Leonardo Stagg Durkoff alquilaba una de las oficinas de la planta baja del citado edificio y acostumbraba volver a trabajar por las noches, pero el 13 de mayo decidió no hacerlo para visitar a su padre Antonio Stagg Aguirre que se encontraba agripado y por su avanzada edad el asunto revestía de cierta gravedad, salvándose por este detalle de morir aplastado, aunque perdió todo el mobiliario.
Se dijo entonces que el edificio colapsó porque el maestro de obra había unido las vigas de hierro de los pilares con nudos de cabuya en lugar de utilizar otras varillas de hierro, pensaba en su ignorancia que la cabuya era suficientemente resistente, esta tontería la había realizado en la ausencia del ingeniero constructor en Europa, quien nunca pudo imaginar un error de tan grueso calibre.
La Municipalidad designó una comisión con los Ingenieros Pedro Manrique Acevedo, Pedro Carbo Medina, Héctor Martínez Torres y otros más, para que verifiquen el estado de algunos edificios, cuyas rajaduras eran notoria en sus fachadas y se ordenó la desocupación inmediata como paso previo a su demolición, algunos pudieron salvarse con reparaciones estructurales, pero fueron los menos. En todo caso, se trataba de construcciones mixtas bastante obsoletas.

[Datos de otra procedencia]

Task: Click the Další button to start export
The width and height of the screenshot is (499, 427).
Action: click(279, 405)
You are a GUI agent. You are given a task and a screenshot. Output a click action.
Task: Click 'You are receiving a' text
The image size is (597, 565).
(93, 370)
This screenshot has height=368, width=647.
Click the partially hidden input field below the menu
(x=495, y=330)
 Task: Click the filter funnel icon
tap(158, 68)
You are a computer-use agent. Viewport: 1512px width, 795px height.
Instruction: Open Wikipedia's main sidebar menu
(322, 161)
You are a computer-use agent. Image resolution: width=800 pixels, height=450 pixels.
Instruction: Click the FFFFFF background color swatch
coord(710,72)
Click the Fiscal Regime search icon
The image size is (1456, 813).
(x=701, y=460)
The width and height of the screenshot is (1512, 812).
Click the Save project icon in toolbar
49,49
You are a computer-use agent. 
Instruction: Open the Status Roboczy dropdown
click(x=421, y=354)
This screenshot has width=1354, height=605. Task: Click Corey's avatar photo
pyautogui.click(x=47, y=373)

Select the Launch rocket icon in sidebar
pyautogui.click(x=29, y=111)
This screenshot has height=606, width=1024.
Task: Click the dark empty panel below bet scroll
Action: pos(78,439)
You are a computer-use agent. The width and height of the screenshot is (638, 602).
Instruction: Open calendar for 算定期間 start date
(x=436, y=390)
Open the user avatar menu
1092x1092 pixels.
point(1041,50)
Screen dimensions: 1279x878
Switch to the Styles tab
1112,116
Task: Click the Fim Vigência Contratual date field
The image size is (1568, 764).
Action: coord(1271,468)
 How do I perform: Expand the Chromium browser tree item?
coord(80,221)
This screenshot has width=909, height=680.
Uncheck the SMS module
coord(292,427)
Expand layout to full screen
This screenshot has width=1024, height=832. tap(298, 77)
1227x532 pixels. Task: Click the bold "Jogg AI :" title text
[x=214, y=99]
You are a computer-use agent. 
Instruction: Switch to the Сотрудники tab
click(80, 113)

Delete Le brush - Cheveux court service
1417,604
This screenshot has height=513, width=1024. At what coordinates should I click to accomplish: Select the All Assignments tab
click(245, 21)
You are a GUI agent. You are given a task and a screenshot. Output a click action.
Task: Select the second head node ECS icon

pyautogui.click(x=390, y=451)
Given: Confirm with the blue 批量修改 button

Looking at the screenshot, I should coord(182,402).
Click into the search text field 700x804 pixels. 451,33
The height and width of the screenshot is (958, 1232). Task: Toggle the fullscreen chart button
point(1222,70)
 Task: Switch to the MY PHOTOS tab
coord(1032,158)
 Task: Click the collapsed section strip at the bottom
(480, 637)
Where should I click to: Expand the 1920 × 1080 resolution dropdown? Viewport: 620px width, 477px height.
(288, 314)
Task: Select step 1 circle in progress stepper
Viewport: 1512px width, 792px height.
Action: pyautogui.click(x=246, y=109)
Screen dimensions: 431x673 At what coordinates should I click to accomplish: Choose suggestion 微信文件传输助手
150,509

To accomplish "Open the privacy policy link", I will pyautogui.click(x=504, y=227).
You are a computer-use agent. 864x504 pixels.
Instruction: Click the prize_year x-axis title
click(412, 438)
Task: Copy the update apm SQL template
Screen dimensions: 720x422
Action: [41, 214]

La señorial villa de cemento de Lisímaco Guzmán Aspiazu en Luque entre Boyacá y Escobedo no tuvo un solo daño y su dueño ofreció una elegante recepción al ingeniero constructor en muestra de agradecimiento. Los edificios públicos también quedaron indemnes, las casas de madera probaron ser más resistentes que las de cemento pues se mueven, pero no se caen, el edificio Dassum de la esquina de Baquerizo Moreno y Junín quedó ladeado y su propietario gastó un dineral en arreglarlo, volviéndole a su estado anterior.
Los geólogos del Estado llegaron a la conclusión que al chocar la onda sísmica con los cerros de Guayaquil que son de piedra y tienen ochocientos metros de profundidad, regresó y se sumó a la que continuaba llegando, aumentando la intensidad del temblor, que pasó a la categoría de terremoto. Que este problema se puede repetir con cualquier movimiento.